::: Excerpt provided :::

Chi-square tests
Chi-square test is a statistical method used for analysis of categorical data. There are 2 types:
1. Goodness of fit
Known as:
* Chi-square for 1 sample
* Chi-square for given proportions
Purpose : Comparing the observed frequency to the expected frequency based on a theoretical law specified in the null hypothesis.
2. Goodness of association
Known as:
* Chi-square test for Independence
* Chi-square test for Homogeneity
Purpose : Determine whether there is an association between the categories of the two variables.
General formula for both types: \[ X^2=\sum_{}\frac{(Observed-Expected)^2}{Expected} \] ___________________________________________________________________________
Example 1:
- Goodness of fit:
Assume that in a certain forest we counted 132 trees planted. Forest officials claim the ratio of Orange, Cedar and banana trees is 1:2:1 (1+2+1 = 4). This means that the expected proportion is:
1/4 (= 1/4) for Orange trees
2/4 ( = 1/2) for Cedar trees
1/4 for Banana trees
The count was as follow: 50 Orange trees, 60 Cedar trees and 20 banana trees.

::: Data shown :::

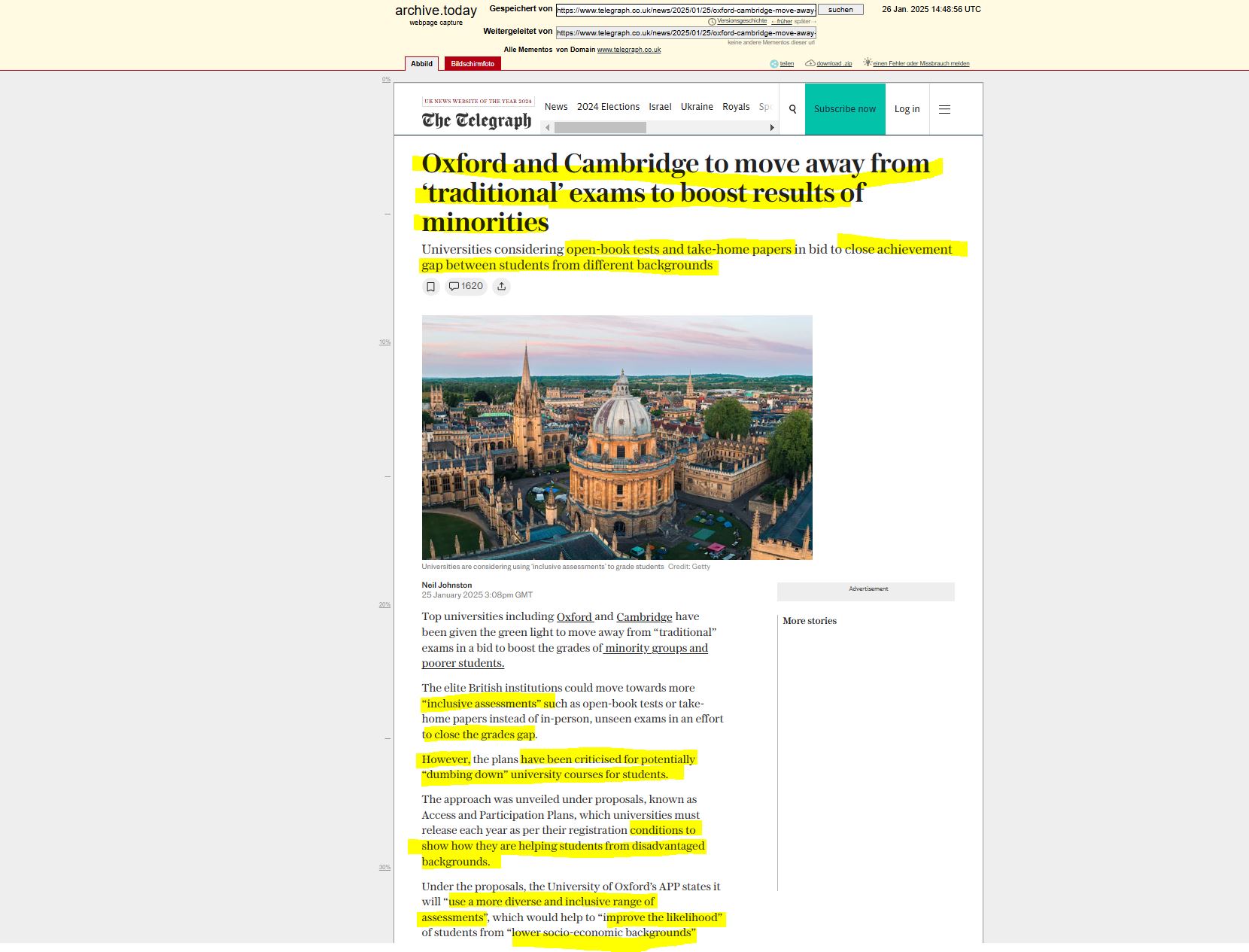Click the Gespeichert von URL field
1249x952 pixels.
click(x=685, y=11)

:::

• _Instruction_
Print the stretch of the chi-square tests text from "2. Goodness of" through "the two variables.".

• _Right answer_
2. Goodness of association
Known as:
* Chi-square test for Independence
* Chi-square test for Homogeneity
Purpose : Determine whether there is an association between the categories of the two variables.